Quand est-ce que ce film a été réalisé ?
Fifiré en pays cuballo, c’est un projet que je développe depuis 2009, mais qui n’a pu se faire qu’en 2016. Le tournage s’est fait en 2016 grâce à l’appui du Fonds de promotion de l’industrie cinématographique (Fopica).

Qu’est-ce qui vous a motivée à le réaliser ?
Tout ça est venu du fait que mon père écoutait le chanteur de Pékane, Guelaye Aly Fall. Dans le Pékane, ce dernier raconte ces «fifiré», ces grosses pêches que de grands Cuballos ont réalisées. C’est en quelque sorte les hauts faits, les exploits des Cubalbés. Mon père qui écoutait tout le temps le Pékane me racontait ces histoires. Et j’avais moi-même l’impression d’y être, tellement Guelaye les raconte bien. Ainsi, même si le dernier «fifiré» remonte à 1936 ou 1937, l’histoire, la tradition se transmet grâce au Pékane. Mais cette histoire, beaucoup de gens ne la connaissent pas. On sait juste qu’il y a des Cubalbés qui habitent au bord du fleuve, qu’ils tuent des crocodiles, mais le fond de l’histoire, ce qui l’explique, on ne le connaissait pas vraiment. Et moi qui ne suis pas née là-bas, j’avais envie de plonger dans cette histoire des Cubalbés pour mieux la comprendre et la partager avec les autres.

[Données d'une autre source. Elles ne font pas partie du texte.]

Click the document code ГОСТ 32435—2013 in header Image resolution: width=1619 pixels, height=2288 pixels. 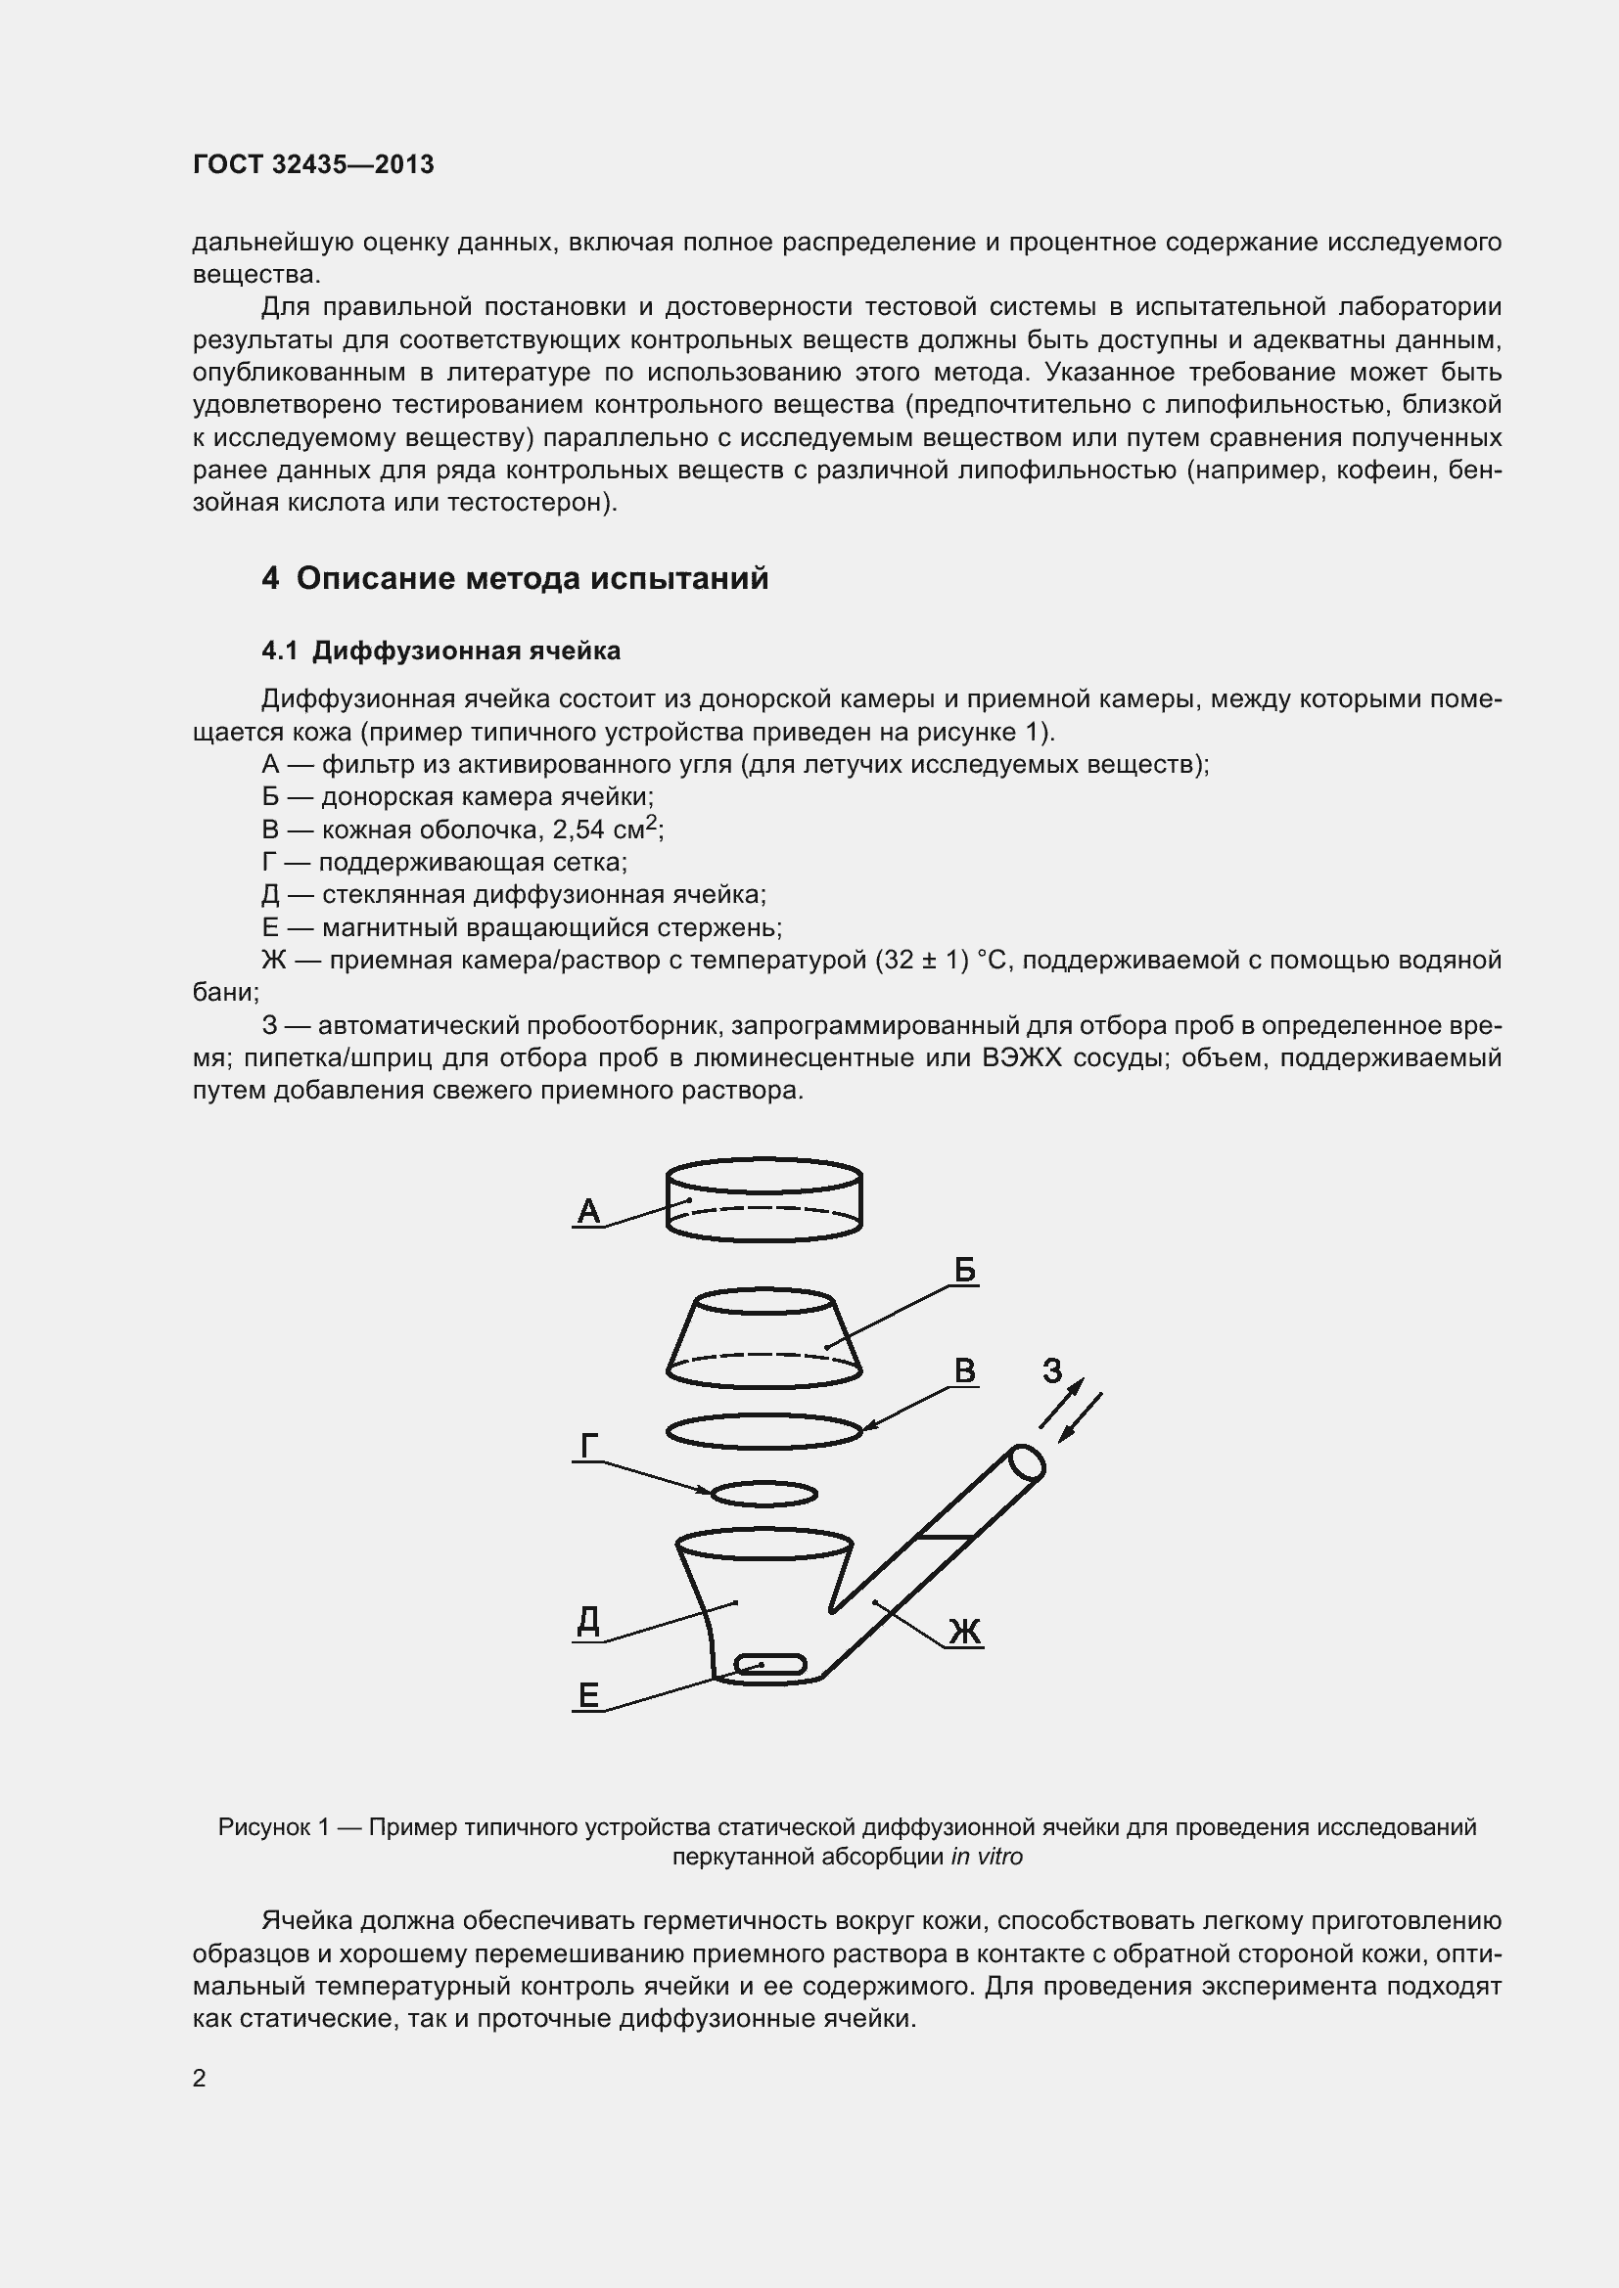[313, 164]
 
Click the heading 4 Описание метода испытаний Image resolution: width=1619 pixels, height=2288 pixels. [515, 578]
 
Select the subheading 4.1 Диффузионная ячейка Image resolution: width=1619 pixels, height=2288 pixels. [440, 651]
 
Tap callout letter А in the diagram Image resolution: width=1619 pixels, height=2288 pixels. [588, 1211]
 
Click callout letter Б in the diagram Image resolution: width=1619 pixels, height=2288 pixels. [964, 1270]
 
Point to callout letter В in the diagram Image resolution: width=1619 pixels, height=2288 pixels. [964, 1370]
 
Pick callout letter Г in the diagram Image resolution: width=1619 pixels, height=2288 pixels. [588, 1445]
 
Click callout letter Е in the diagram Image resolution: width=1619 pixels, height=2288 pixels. [588, 1694]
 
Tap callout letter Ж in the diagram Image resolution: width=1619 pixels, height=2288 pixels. [964, 1632]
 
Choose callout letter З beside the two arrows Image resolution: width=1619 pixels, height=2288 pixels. [1053, 1371]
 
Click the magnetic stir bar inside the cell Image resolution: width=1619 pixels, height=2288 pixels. [769, 1663]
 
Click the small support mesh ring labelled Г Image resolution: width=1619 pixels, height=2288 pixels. [764, 1494]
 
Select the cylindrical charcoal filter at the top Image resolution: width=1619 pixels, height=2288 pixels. [763, 1200]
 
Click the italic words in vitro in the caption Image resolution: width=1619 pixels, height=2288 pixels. [986, 1857]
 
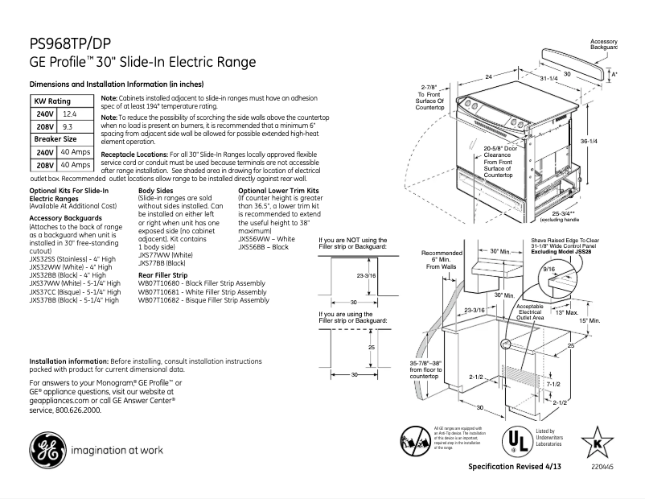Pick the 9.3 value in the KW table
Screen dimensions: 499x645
point(68,127)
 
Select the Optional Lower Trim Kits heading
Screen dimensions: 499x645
point(274,190)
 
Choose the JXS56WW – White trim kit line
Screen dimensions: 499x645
point(266,240)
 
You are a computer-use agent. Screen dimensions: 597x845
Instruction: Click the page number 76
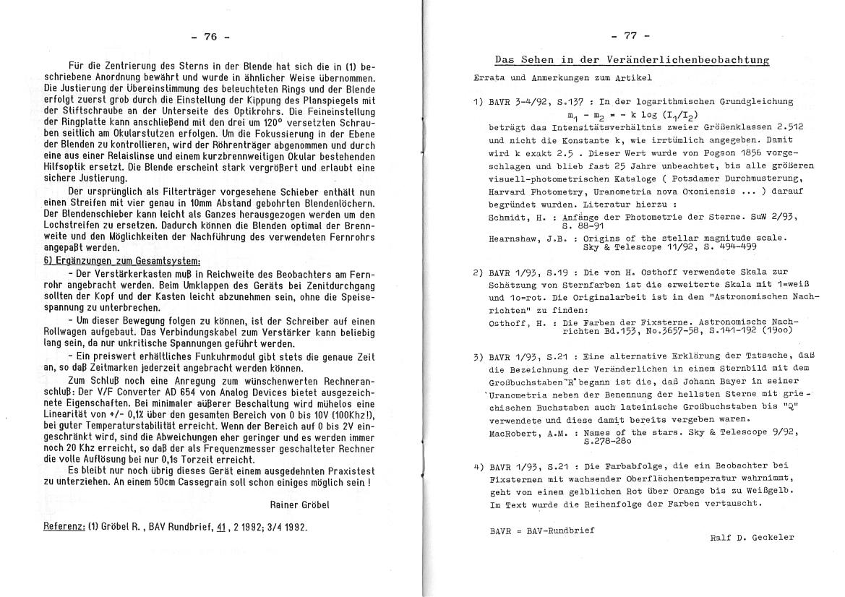pyautogui.click(x=210, y=37)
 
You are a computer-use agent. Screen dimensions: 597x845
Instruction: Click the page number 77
pyautogui.click(x=630, y=35)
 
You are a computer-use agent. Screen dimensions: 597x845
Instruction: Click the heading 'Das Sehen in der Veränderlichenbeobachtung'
pyautogui.click(x=631, y=59)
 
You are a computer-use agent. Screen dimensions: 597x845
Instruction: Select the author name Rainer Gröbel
pyautogui.click(x=299, y=505)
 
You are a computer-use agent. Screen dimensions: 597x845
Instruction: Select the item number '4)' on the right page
pyautogui.click(x=477, y=466)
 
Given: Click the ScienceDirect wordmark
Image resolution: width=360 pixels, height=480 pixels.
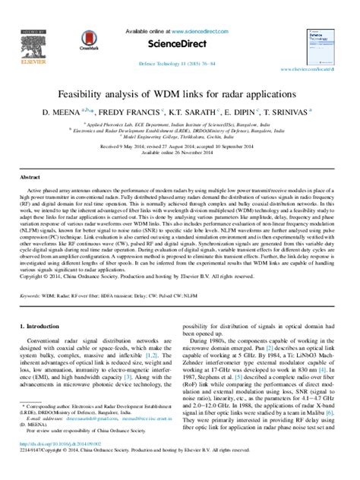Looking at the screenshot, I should click(x=181, y=43).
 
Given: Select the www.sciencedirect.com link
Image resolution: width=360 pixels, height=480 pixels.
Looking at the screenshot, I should click(x=201, y=31).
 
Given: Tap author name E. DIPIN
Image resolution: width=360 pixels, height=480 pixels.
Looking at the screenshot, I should click(x=251, y=111).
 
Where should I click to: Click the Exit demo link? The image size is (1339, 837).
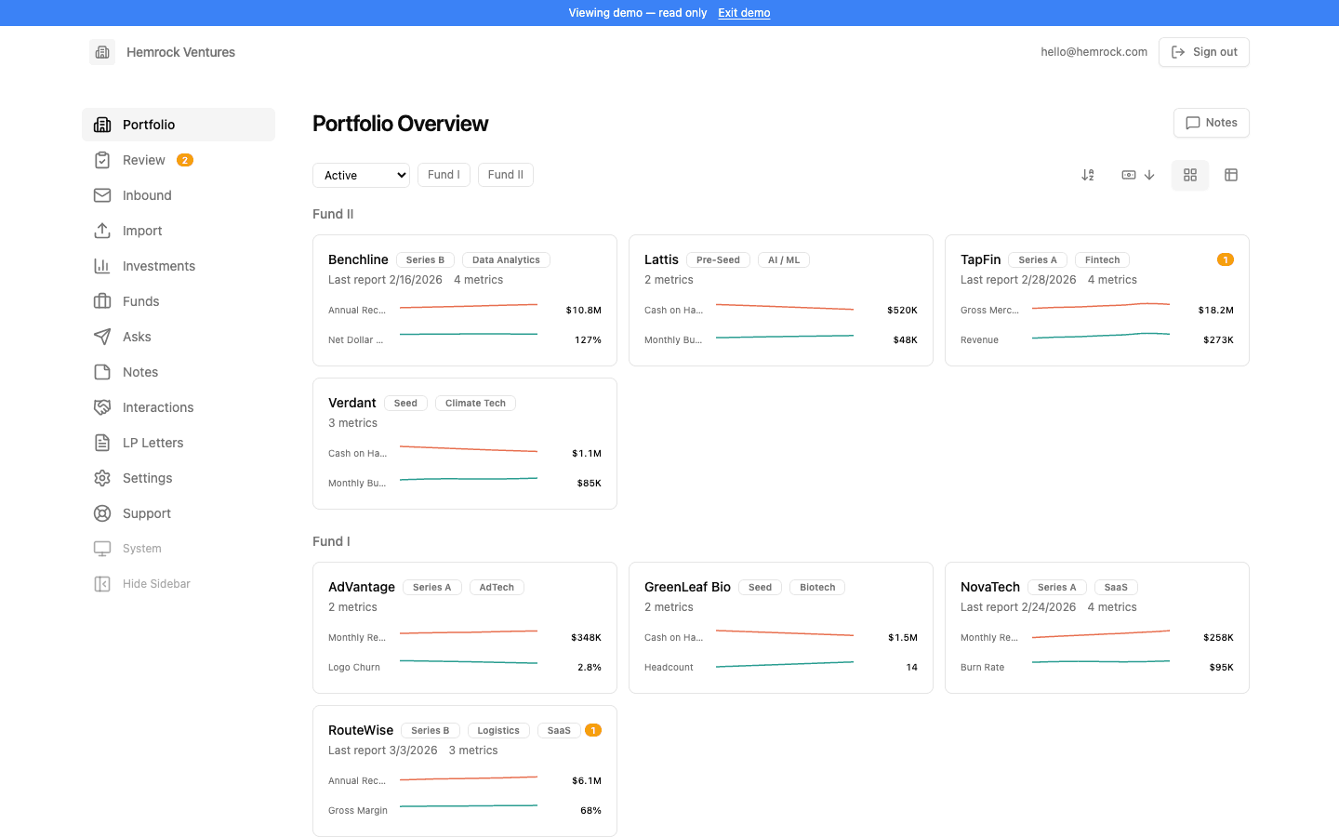[x=744, y=13]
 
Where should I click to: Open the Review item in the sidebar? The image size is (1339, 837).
[x=143, y=160]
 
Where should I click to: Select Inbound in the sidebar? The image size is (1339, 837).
[x=147, y=195]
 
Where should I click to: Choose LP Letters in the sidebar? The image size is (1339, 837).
[x=152, y=443]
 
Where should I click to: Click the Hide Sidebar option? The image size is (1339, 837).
[x=155, y=584]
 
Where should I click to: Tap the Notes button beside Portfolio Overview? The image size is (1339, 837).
[x=1211, y=123]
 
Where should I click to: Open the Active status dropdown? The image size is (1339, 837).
[x=361, y=175]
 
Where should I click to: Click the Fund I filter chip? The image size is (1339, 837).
[x=444, y=175]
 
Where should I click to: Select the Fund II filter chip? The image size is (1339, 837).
[x=505, y=175]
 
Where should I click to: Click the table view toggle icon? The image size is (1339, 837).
[x=1231, y=175]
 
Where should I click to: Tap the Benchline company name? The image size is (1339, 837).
[x=358, y=259]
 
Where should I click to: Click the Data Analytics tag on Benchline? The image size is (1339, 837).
[x=506, y=260]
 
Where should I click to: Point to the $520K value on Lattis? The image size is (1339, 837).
[x=902, y=311]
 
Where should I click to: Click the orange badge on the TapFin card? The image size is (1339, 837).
[x=1225, y=259]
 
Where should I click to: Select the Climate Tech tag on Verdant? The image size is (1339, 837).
[x=475, y=404]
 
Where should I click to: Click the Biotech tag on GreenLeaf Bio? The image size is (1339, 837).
[x=817, y=588]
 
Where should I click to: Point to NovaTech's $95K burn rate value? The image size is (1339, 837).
[x=1221, y=668]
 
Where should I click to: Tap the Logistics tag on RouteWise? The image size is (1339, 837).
[x=498, y=731]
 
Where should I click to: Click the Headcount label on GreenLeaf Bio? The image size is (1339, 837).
[x=669, y=668]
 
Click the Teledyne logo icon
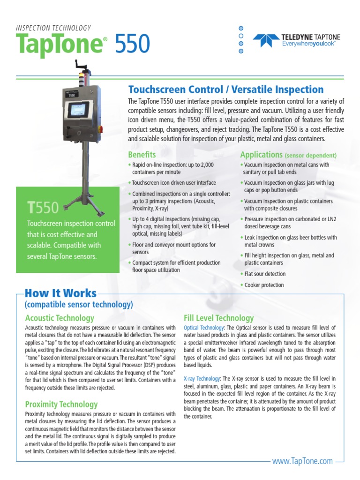(263, 40)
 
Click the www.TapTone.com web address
(302, 461)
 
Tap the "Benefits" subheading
(142, 154)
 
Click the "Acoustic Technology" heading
(59, 318)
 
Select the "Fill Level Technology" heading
(219, 318)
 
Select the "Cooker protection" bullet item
(263, 285)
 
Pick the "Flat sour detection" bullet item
(264, 274)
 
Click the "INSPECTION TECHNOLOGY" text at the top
(53, 28)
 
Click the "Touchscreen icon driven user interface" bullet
(173, 183)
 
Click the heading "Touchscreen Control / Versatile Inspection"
(226, 90)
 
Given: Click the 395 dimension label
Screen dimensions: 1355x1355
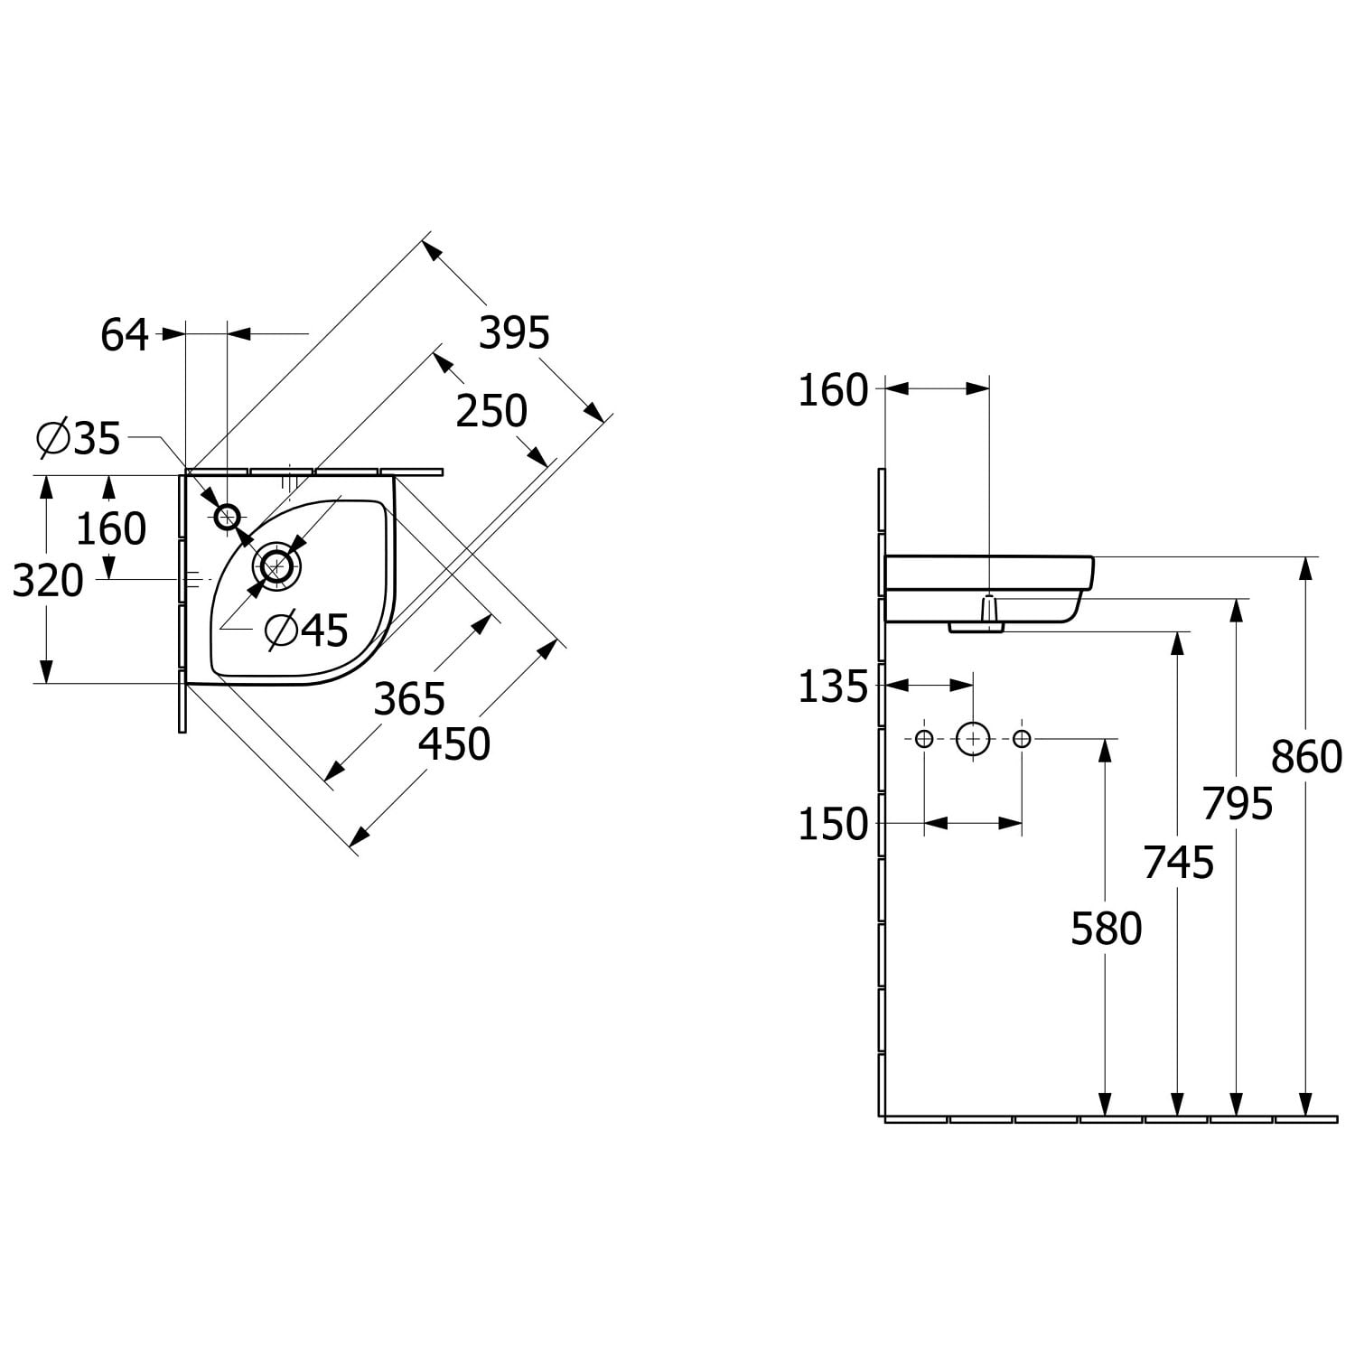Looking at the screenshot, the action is click(514, 333).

Quel a été votre ressenti lors du tournage ?
J’ai ressenti une vraie fierté pour toute cette culture et un peu de regret de voir que les jeunes ne s’intéressent plus à la chose alors que les vieux sont en train de partir. Cette culture est riche et mérite d’être préservée. Ce n’est pas parce qu’on vit dans un monde moderne qu’on ne doit pas s’intéresser à ses racines, son histoire personnelle. C’est à partir de son histoire, sa culture qu’on peut aller vers autre chose.

Vous abordez en filigrane la place de la femme cuballo. Pourquoi ?
Je voulais vraiment aborder cette question, parce que quand je me suis intéressée à toutes ces légendes, je me suis rendu compte que la femme n’était pas très présente. Elles ne sont représentées que de façon caricaturale. Dans toutes les chansons que chante Guelaye Aly Fall, il n’y a que 3 figures féminines. Une seule est positive. Il n’y a que Mariata qui est présentée comme une femme savante. Coumba, qui pousse son mari à combattre un génie et Penda Sarr. Hormis ces 3 figures, toutes les autres femmes n’existent pratiquement pas. Elles sont juste une masse silencieuse. J’ai trouvé cette situation anormale et j’ai voulu leur dire qu’elles peuvent reprendre leur pouvoir et qu’elles ne doivent pas avoir peur de ce pouvoir. Aujourd’hui au Fouta, dans tous les villages, ce sont les femmes qui nourrissent les familles.

Fifiré en pays cuballo est votre 3e documentaire. Quelle est la suite ?
Après Face à face (court métrage) et Agora braille, j’en suis à mon 3e documentaire. C’est mon premier long métrage. Il vient juste de sortir et cette projection est la première au Sénégal. Je suis en train de voir si on peut organiser une tournée de projection dans la vallée du fleuve.